I'm sure that this is somewhere, but I haven't been able to find it. Since many of us want to build "light", it's often the integrity of joining things together, angles, reinforcements, and design that brings strength, so, here's some questions that I hope someone has really good answers to.
1. What strong, solid wood holds screws best? Or, does plywood hold screws better than solid wood? ( refer to #2 for application)
2. A joint made of plywood and wood, joining two parts at right angles - is adding screws stronger than just gluing it? Assuming the wood is 2x2 and the plywood 1/4 in or thicker.
3. What wood glues to best, as well as being strong and resilient resilient (not brittle)?

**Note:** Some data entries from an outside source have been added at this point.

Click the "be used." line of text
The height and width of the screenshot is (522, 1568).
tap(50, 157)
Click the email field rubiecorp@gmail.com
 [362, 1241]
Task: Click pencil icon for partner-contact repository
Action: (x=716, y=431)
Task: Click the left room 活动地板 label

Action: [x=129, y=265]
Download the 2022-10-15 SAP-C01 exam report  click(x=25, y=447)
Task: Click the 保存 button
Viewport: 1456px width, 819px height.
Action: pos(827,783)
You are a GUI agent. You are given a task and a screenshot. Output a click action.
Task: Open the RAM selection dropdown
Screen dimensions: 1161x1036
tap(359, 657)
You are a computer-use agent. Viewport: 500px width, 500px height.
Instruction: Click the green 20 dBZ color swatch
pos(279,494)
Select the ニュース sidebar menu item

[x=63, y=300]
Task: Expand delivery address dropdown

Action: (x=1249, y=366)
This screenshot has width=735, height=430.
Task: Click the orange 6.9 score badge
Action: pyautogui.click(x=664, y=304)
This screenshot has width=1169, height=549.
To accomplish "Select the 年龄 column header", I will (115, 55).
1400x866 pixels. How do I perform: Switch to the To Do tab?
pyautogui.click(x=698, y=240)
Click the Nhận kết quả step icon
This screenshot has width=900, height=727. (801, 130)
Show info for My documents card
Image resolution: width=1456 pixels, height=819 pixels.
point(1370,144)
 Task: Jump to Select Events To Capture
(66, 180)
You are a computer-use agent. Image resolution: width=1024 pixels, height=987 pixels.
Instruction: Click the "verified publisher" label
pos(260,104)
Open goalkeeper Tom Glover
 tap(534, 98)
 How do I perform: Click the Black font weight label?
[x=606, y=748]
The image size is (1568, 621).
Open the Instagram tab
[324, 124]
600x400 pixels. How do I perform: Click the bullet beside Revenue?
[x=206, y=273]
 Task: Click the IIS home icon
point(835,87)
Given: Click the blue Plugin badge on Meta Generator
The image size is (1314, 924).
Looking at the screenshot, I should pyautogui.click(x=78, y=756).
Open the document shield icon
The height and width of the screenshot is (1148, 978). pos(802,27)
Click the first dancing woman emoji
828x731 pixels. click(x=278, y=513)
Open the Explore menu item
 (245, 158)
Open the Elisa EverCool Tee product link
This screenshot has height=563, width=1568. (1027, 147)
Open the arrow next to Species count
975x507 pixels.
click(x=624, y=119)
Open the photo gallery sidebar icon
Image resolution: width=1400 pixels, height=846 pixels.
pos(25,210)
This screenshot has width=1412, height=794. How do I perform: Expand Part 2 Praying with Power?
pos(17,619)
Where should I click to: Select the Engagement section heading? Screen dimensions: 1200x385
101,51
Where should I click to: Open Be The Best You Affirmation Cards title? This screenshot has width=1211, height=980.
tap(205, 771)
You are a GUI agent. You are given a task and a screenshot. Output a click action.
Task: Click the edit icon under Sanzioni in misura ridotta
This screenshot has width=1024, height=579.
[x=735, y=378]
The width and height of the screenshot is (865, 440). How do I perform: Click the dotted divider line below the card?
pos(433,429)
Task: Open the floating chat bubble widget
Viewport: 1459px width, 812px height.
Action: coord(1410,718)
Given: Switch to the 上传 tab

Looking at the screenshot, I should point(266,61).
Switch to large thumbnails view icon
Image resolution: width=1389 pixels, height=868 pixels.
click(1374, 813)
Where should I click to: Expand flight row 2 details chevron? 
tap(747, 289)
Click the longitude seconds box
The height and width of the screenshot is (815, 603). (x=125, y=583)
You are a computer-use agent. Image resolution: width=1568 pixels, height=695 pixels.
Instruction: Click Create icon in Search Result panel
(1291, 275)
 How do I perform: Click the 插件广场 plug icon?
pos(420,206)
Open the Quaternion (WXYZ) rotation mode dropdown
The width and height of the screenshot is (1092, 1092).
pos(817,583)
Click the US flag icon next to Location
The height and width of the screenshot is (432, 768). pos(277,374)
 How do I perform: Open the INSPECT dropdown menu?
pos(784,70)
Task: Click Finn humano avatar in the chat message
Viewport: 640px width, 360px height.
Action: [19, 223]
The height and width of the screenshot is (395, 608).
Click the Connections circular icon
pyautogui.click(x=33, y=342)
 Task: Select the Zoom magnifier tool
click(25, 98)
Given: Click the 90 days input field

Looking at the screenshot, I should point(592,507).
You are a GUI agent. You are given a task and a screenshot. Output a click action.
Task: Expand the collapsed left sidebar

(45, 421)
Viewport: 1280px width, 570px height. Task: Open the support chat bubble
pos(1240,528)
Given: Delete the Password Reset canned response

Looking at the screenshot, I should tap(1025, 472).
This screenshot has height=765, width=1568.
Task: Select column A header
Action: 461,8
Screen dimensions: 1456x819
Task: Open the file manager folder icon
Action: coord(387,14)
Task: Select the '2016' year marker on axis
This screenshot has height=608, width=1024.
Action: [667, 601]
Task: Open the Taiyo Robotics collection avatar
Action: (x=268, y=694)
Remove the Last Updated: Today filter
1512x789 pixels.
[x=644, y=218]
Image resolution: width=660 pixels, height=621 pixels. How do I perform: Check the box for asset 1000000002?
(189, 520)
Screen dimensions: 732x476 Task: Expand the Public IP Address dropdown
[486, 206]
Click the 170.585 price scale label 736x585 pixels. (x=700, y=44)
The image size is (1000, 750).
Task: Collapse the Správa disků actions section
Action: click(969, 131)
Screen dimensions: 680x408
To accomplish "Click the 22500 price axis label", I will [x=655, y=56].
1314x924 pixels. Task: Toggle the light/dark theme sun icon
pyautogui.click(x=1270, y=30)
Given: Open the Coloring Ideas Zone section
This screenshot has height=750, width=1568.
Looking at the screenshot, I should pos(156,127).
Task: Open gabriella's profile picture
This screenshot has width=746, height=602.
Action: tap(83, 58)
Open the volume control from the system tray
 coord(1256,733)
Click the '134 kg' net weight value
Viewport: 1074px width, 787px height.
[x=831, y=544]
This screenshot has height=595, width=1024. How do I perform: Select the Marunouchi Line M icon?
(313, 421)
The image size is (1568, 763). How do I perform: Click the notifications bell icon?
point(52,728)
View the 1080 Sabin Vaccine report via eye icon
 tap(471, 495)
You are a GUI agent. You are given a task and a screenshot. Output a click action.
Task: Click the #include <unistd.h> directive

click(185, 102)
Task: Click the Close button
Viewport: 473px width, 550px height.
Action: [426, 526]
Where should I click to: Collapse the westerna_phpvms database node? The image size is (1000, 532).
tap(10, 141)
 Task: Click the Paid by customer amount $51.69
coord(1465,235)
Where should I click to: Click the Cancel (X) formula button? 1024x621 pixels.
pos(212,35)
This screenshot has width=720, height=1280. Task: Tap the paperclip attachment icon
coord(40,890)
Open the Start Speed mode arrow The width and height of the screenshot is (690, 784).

A few years ago, I built a box for some metal poles and parts that was 6 x 1 x 1 ft. (just one sheet of plywood) It was made of 1/4 plywood, with all the corners reinforced with 3/4 x 3/4 solid cedar, glued and screwed. It was about 150 lbs filled, and it got dropped, slamed around in the truck, walked on, used as a bench, used as a bridge, all while both loaded and empty. I figured it to be fragile, but it turned out to be almost indestructable. Eventually, a fall to a cement slab, hitting one corner first, split a corner cedar glue block and caused the corner to open up.
What would be the best woods and do the screws help or weaken, or don't matter?